Science Editor

The success of bortezomib has shown without a doubt that inhibiting the proteasome is a way to selectively kill cancer cells. Most recently, Millennium Pharmaceuticals Inc. presented top-line results in September showing that the drug leads a "highly statistically significant improvement" in all efficacy measures, including time to disease progression, complete remission rate, progression-free survival and overall survival, when combined with melphalan and prednisone as first-line treatment.

Detailed results from the study will be presented at next week's American Society of Hematology meeting in Atlanta. In the meantime, the company is preparing to file a supplemental new drug application for the compound by the first quarter of 2008. (See BioWorld Today, Sept. 18, 2007.)

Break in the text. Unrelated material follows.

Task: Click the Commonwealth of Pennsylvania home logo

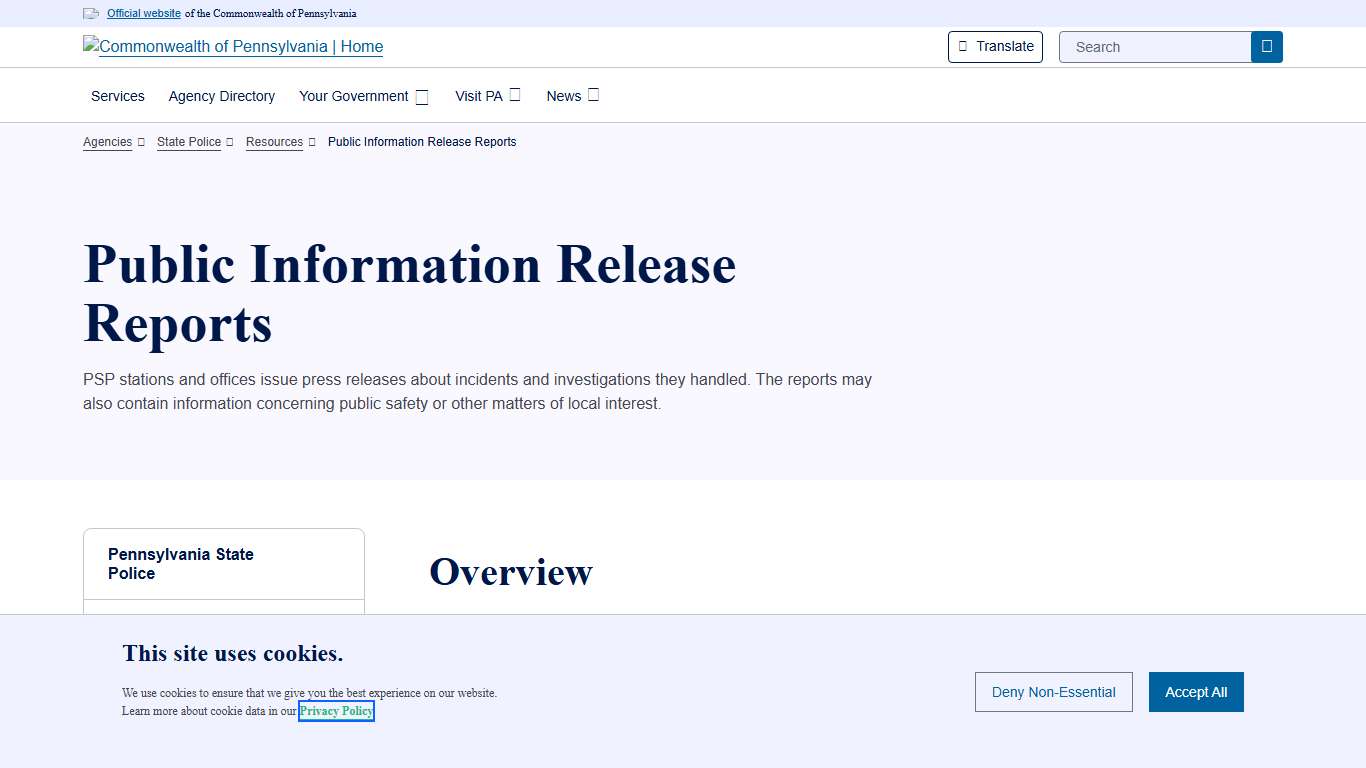Action: (232, 46)
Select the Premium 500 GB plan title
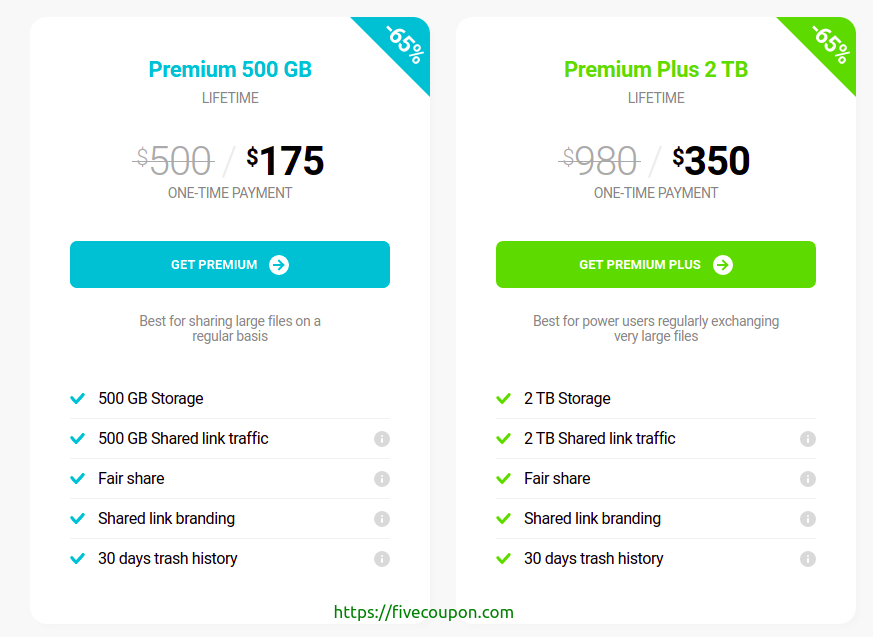The width and height of the screenshot is (873, 637). pyautogui.click(x=230, y=70)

But why the drug is selective is not obvious, given that its mechanism is anything but. It controls the lifespan of nearly 80 percent of proteins in normal cells. The proteasome "degrades a lot of proteins, so when it is inhibited, a lot of proteins are going to accumulate in the cell," Maria Soengas told BioWorld Today. But only cancer cells are likely to react by throwing in the towel.

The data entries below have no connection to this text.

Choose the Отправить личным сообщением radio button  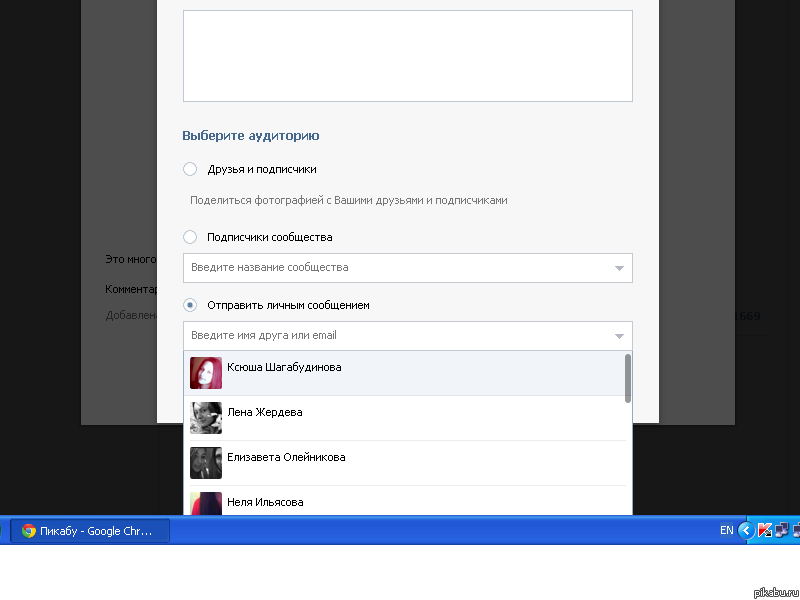190,305
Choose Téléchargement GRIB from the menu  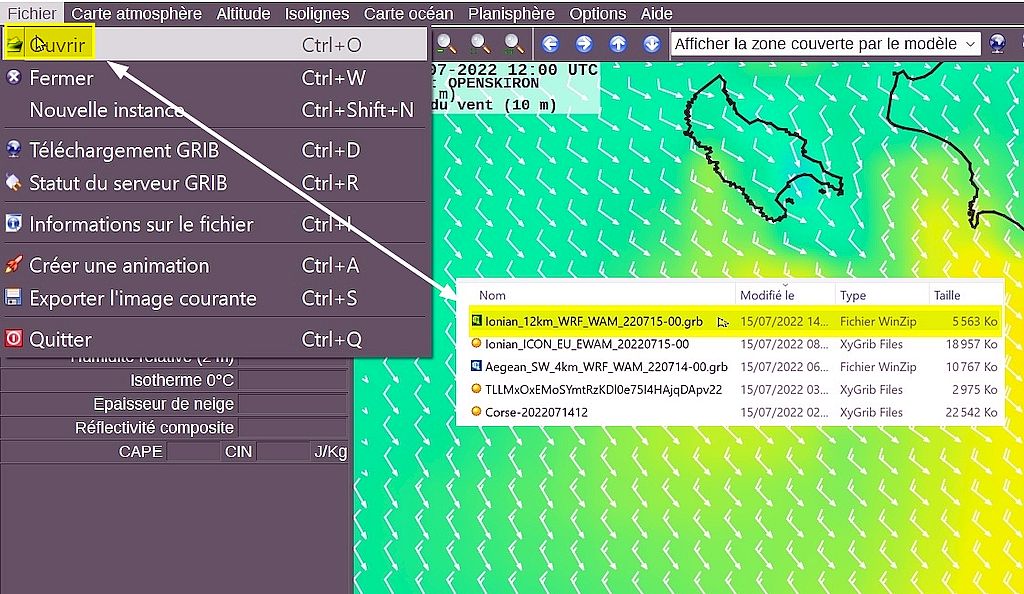[x=124, y=150]
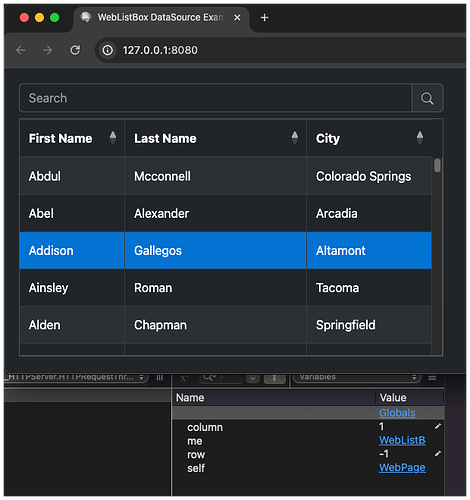Screen dimensions: 470x500
Task: Edit the row value pencil icon
Action: click(x=438, y=453)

In a paper in the Dec. 4, 2007, issue of the Proceedings of the National Academy of Sciences, senior author Soengas and her colleagues at the University of Michigan described experiments that suggested the reason for that specificity lies in the interplay between two particular proteins: the proapoptotic protein NOXA and the oncogenic transcription factor c-myc.

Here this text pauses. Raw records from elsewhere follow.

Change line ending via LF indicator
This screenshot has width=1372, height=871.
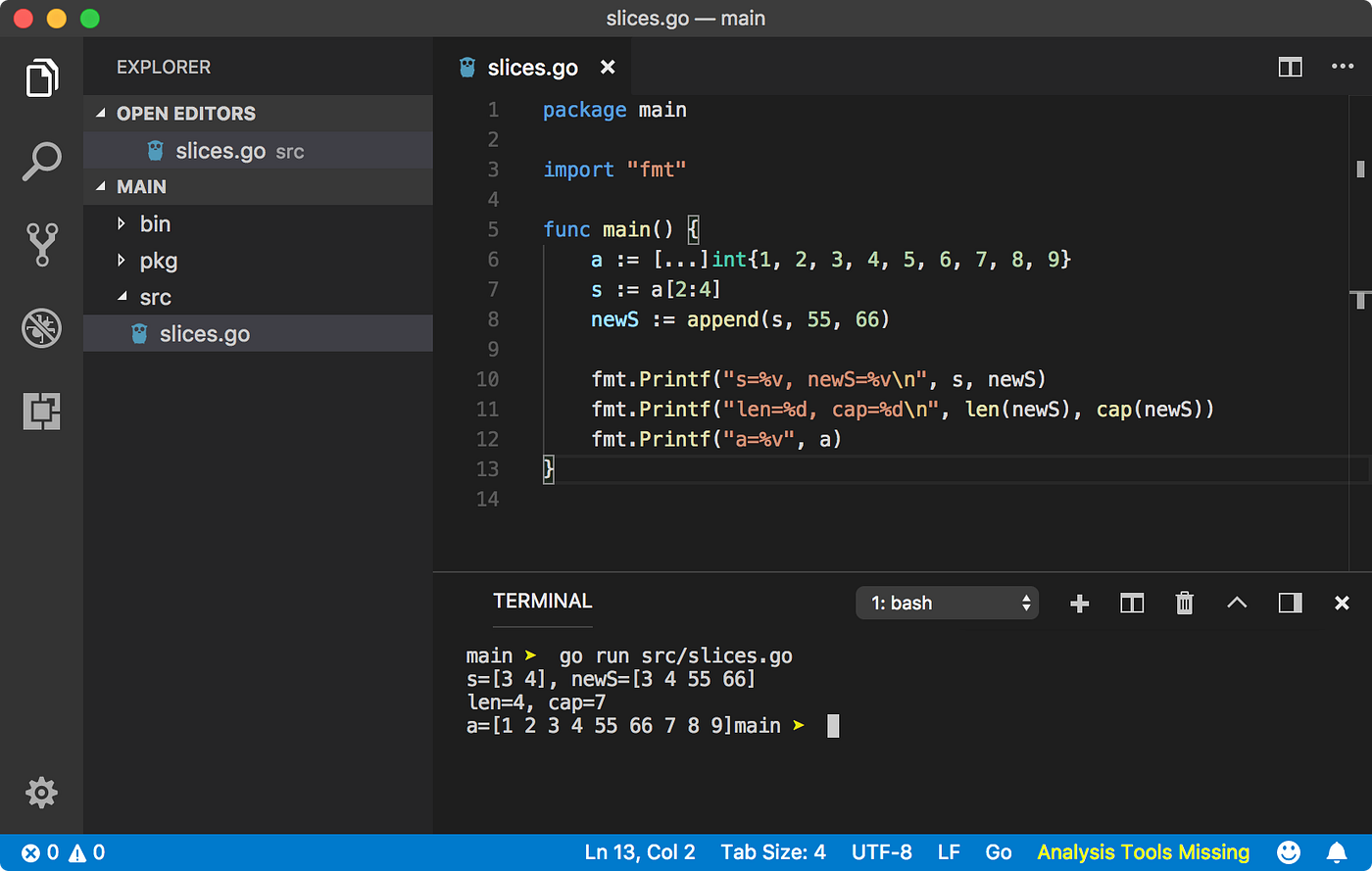tap(948, 851)
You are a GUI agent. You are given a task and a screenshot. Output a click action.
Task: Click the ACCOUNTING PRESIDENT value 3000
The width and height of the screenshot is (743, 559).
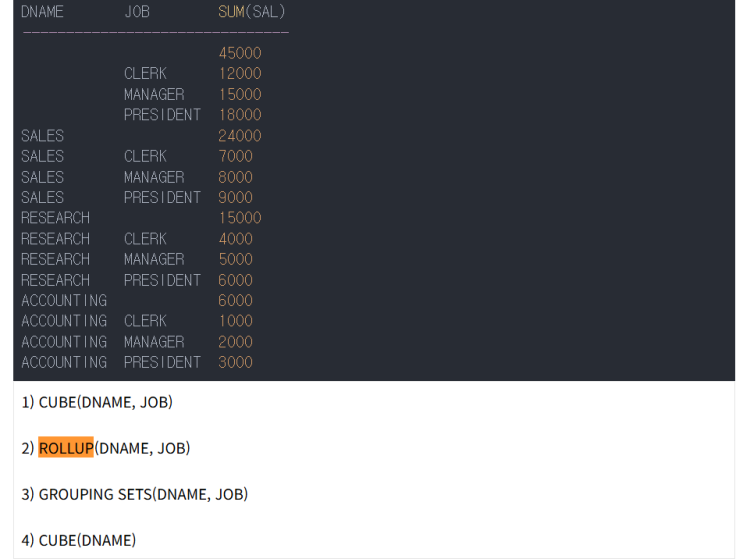(x=236, y=363)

When Soengas describes cancer cells, they sound sort of like the Batmobile, albeit after it's been hijacked by a villain. A cancer cell "has many accelerators," in the form of oncogenes which make it divide rapidly, she said. "And in addition to going fast, it is sort of bulletproof" - in other words, because the accelerators are redundant, putting a brake onto one of them doesn't necessarily do much to stop the cell's runaway division.

"That's why these supertargeted drugs don't work very well," Soengas said.

NOXA levels rise in cancer cells when the proteasome is inhibited. In their PNAS paper, Soengas and her team first demonstrated that in melanoma cells, new RNA synthesis is necessary for the rise in protein levels to occur, leading them to focus on transcription factors.

Several likely candidates, including p53, turned out to be unnecessary for that rise in NOXA levels. But when Soengas and her group focused their attention on c-myc, they found that the oncogene apparently can sow the seeds of its own destruction by increasing NOXA levels.

The scientists identified c-myc-binding sites that promote transcription of NOXA, and demonstrated that the depleting endogenous c-myc via RNA interference prevented the accumulation of NOXA in melanoma and some other types of cancer cells, and that increasing c-myc levels in normal cells made them sensitive to bortezomib, as well. Taken together, the results suggested that bortezomib leads to selective apoptosis in cancer cells by increasing NOXA levels via increased levels of c-myc.

Soengas was cautious when asked about the potential clinical significance of her findings: "We did not cure melanoma," she said. "I don't want to overinterpret these studies - we are not there yet." But, she said, the results suggested that upregulating the production of c-myc might be a way to "make bortezomib kill better."

And such upregulation can be achieved in a way that is specific to cancer cells, meaning that bortezomib's increased activity would not have to come at the expense of more severe toxicity.

"You can find a window in time and in dose where it is possible to induce myc in tumor cells and not in normal cells," she said. "That's the beauty of it."